▸ **Tasks**:
1. According to the text on Kotlin and Java, which two functional programming elements has Java begun to add?
2. Reproduce, without alteration, the portion of the text on Kotlin and Java that opens with the words "In spite of" and closes with "advanced programming languages.".

▸ **Provided text**:
▬▬▬▬▬▬▬▬▬▬
Even though Java has more universal acceptance over Kotlin, there are a few instances where Kotlin scores over Java. Find how Kotlin is a better choice.

The newer, lightweight Kotlin, ideally suited for designing back-end systems for large sized companies, aimed to make existing Java models more powerful, resolve API related issues and improve the Android mobile development platform.

The release of Java 8 presented many new features that developers were eagerly waiting for. However, Java is not a modern language. Android supports a few Java 8 features. Moreover, Java has some well documented language issues, including endless try-catch blocks, a lack of extendibility and null pointer exception issue – Not to mention a lack of support for programming features

In spite of the fact that Java has begun to add some functional programming elements – lambda expressions and functional interfaces – at its core Java is still a procedural language. Java supports a verbose syntax, unlike many other advanced programming languages.
▬▬▬▬▬▬▬▬▬▬
▸ **Data shown**:
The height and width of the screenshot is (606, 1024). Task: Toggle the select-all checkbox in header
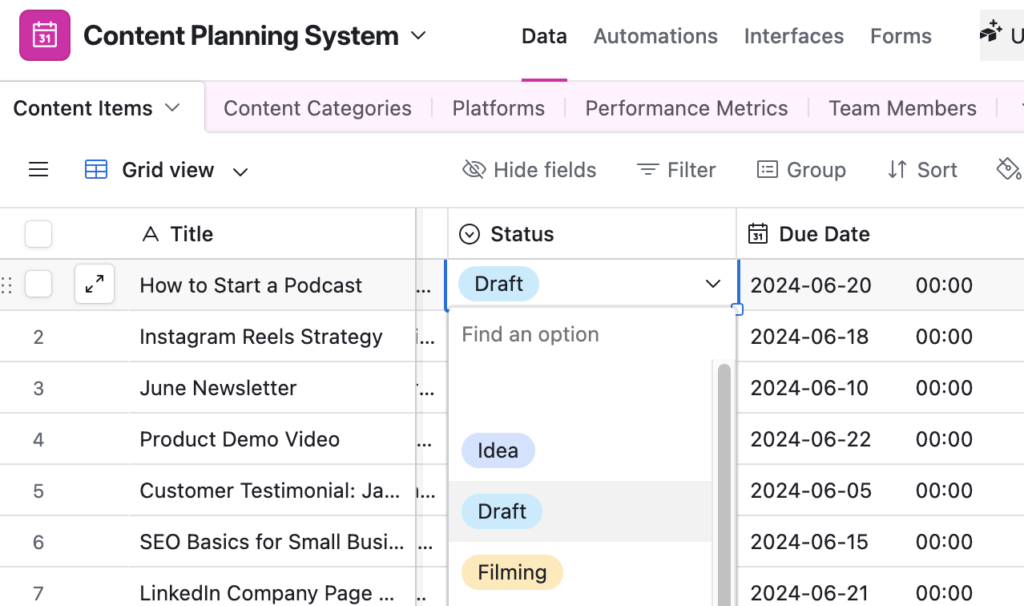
▬▬▬▬▬▬▬▬▬▬
▸ **Solutions to the exercise**:
1. Lambda expressions and functional interfaces.

2.
In spite of the fact that Java has begun to add some functional programming elements – lambda expressions and functional interfaces – at its core Java is still a procedural language. Java supports a verbose syntax, unlike many other advanced programming languages.